Shadow Shul turns a volunteer group from a group chat into a real operation — without asking permission. Here’s the shape of it.
No IT project. No staff onboarding. No migration from the shul’s system of record.
Any committee chair, gabbai, or volunteer lead can spin up a workspace for their group. Name it, describe it, set who’s in charge.
Invite members directly or pull from the congregation directory (where available). Roles and permissions handled — chairs, members, observers.
Schedule events, open sign-ups, assign tasks, send announcements, track who’s doing what. Everything the group actually does, in one place.
Optional publishing to shul-wide calendars and bulletins — when you choose, on your terms.
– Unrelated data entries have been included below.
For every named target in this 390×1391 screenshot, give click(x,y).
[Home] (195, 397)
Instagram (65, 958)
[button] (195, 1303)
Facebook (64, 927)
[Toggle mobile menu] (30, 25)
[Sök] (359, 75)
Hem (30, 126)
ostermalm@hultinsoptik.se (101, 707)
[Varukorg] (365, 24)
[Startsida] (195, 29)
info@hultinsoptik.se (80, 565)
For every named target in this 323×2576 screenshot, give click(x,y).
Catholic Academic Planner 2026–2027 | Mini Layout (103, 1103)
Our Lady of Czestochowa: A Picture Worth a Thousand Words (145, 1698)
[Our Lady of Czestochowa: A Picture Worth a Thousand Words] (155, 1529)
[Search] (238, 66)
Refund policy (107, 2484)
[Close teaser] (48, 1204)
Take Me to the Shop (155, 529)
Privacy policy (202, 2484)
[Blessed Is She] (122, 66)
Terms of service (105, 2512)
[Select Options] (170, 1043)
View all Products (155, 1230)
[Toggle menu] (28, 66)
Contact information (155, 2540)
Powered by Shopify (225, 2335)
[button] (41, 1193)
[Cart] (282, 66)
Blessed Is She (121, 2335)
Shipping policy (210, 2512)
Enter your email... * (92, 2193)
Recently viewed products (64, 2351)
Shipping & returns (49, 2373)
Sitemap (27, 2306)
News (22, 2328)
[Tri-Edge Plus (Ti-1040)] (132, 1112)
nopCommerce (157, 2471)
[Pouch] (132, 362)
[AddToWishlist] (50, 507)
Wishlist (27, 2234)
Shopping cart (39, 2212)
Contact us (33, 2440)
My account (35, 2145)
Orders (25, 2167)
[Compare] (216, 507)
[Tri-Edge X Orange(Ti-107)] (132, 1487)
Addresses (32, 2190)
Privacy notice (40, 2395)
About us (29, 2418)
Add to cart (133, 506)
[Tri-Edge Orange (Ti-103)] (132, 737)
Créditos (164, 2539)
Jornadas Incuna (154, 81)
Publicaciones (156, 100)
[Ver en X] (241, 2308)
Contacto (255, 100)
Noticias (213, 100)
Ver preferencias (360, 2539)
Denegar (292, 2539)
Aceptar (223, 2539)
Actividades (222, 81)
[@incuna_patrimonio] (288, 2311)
Staff stays informed without being a bottleneck.
Shadow Shul is not a kitchen-sink platform. It’s a focused set of tools for the specific shape of volunteer coordination.
Events, meetings, minyanim, programs. Publish to the shul calendar when ready — or keep it internal to the group.
Shiva meals, kiddush sponsors, leining assignments, ushering, bikur cholim visits. Built for recurring commitments.
Who’s in the group, what they volunteer for, how to reach them. Respects the main shul directory’s source of truth.
Send to your group — not the whole shul. Email, SMS, or in-app. No more “please ask the office to send this.”
Who’s picking up the challah? Who’s calling the family? Lightweight tasks, not another Jira.
The playbook, the vendor list, the contact for the rabbi’s wife’s cousin. The stuff that normally lives in someone’s inbox.
Shadow Shul is defined as much by what it refuses to do as by what it does.
We don’t do dues, billing, donor CRM, or financial records. Your shul management system keeps doing that.
No feeds, no reactions, no endless scroll. This is an operations tool, not an engagement product.
Volunteer leaders can stand up a group without going through the office. That’s the whole point.